Short problem 1> Under which article of the Constitution of India was the original petition in the court judgment filed?
Short problem 2> Reproduce the passage of the court judgment that opens with the words "P.D. RAJAN, J." and closes with "Wards Act, 1890.", replacing "Family Court" with "District Court".

Page extract>

[BEGIN]

IN THE HIGH COURT OF KERALA AT ERNAKULAM 

V.K.MOHANAN & P.D.RAJAN, JJ

O.P(FC) No.13 of 2015

Dated 3rd March, 2015

PETITIONER/RESPONDENT

REEGAN JAYAKUMAR

BY ADVS.SRI.BABU PAUL SRI.NAVEEN THOMAS 

RESPONDENT

SHAMI SHAHUL

R1 BY ADV. SMT.R.LEELA 

JUDGMENT 

P.D. RAJAN, J.

This original petition is filed under Article 227 of the Constitution of India by the husband of one Shami Shahul seeking a direction to call for the entire records leading to Exhibit P1 and direct the Family Court, Ernakulam to return Exhibit P1 O.P(Guardian) No.2007/2014 as it has no territorial jurisdiction to entertain the same and grant such other reliefs, which are just and necessary in the interest of justice. The respondent wife filed O.P.No.2007/2014 before Family Court, Ernakulam for permanent custody of the children under 

Section 28 of the Guardian and Wards Act, 1890.

[END]

Entries supplied>
[BEGIN]

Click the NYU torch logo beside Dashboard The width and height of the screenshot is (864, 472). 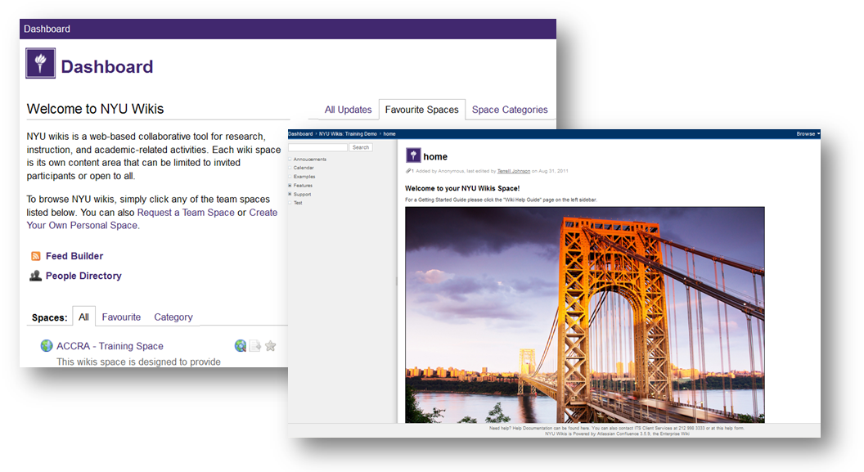(x=41, y=64)
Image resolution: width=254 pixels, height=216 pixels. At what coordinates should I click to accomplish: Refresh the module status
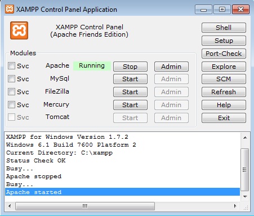coord(224,92)
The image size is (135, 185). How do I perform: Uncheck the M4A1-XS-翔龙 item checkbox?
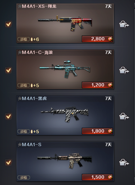tap(8, 24)
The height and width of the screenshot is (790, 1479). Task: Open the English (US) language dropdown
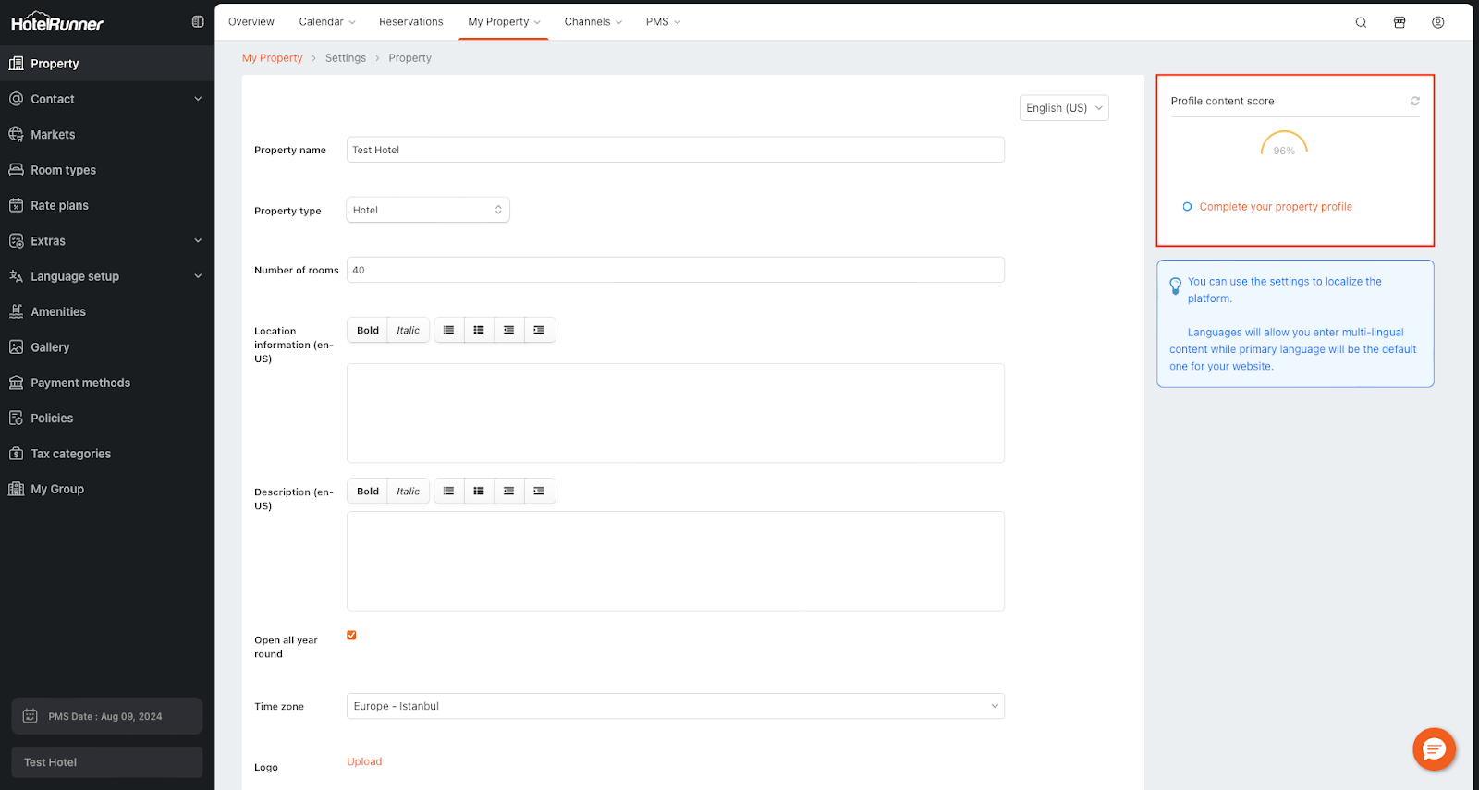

[END]

Task response 1> Article 227.

Task response 2>
P.D. RAJAN, J.

This original petition is filed under Article 227 of the Constitution of India by the husband of one Shami Shahul seeking a direction to call for the entire records leading to Exhibit P1 and direct the District Court, Ernakulam to return Exhibit P1 O.P(Guardian) No.2007/2014 as it has no territorial jurisdiction to entertain the same and grant such other reliefs, which are just and necessary in the interest of justice. The respondent wife filed O.P.No.2007/2014 before District Court, Ernakulam for permanent custody of the children under 

Section 28 of the Guardian and Wards Act, 1890.